Here is the actual quote
“While the economy remains dynamic, our markets overall continue to improve,” chairman and CEO Michael Ward.
Funny how switching a few words around can change the whole assessment.
Some more commentary on and by CSX. Seems like metals (i.e. sending railcars to America's sea ports so China can consume metal of any type) and autos were the strongest segments (remember Q2 2009 was a brutal period so year over year comparisons will be quite easy across the earnings season):
- CSX, the third-largest railroad in the country, is the first among its peers to report earnings for the April-to-June period. Railroads' performance is an important window on the economy because trains carry so many things that consumers and businesses use every day -- from clothing to cars.
- Shipping volume was up in every CSX category in the three-month period, except food and consumer shipments, which were flat.
- Shipments of vehicles and parts jumped the most -- 63% compared with last year. U.S. auto sales slowed in June after a string of positive months, but they were still significantly above brutal 2009 levels.

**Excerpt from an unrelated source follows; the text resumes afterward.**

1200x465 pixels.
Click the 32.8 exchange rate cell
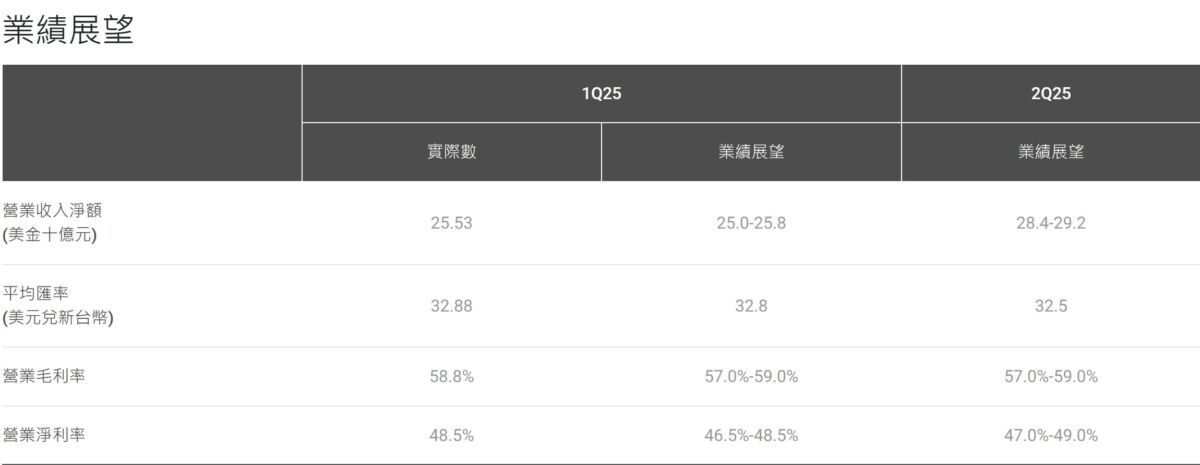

- Metal shipments, linked to the auto and construction markets, surged 44%. "Growth was driven by rebounding steel consumption consistent with the gradual economic recovery," the company said. "Improved demand from automotive and energy markets, combined with low inventories and reduced imports pushed domestic steel production higher."
- Shipments of lumber and other forest products, used in the still-shaky housing market, rose 2%.
- The company's coal business volume lagged other markets, declining 4%, but coal-related revenue rose 12%. CSX said revenue per unit improved by longer hauling lengths. Export shipments were higher due to greater Asian demand, while domestic utility customer shipments were lower because of continuing high stockpiles of coal.
- Revenue rose 22%.
Long time readers will know we stress coal/nat gas consumption as a real economic tell rather than fairy tales from government reports. A real boom in industrial activity will lead to much higher demand in both these commodities. The lack of any real rebound in natural gas prices (with massive inventories) along with coal prices mostly only benefiting from shipments to Asia, pretty much says it all about the domestic "recovery."
All in all, this report fits the general mosaic,
Asia leads - the West (ex South America) lags. 18 months ago the pundits screamed at you about "first in, first out - America shall lead the global recovery since it was the first into recession!" That type of logic would make any first grader proud but we said nonsense. It's ostrich in the head thinking, and narcissistic to boot. For the first time, Asia has led the world out of the depths of recession despite never seen before levels of spending/stimulus and "easy money" in the U.S.
This is a sea change ... and they really should replay on TV the parade of "analysts" who a year and a half ago insisted only the U.S. could lead any recovery with their dogmatic "first in, first out" song and dance. Most of them still have their precious spots on financial infotainment TeeVee spewing their "wisdom."
No real guidance in the CSX report, perhaps something will be said in today's conference call.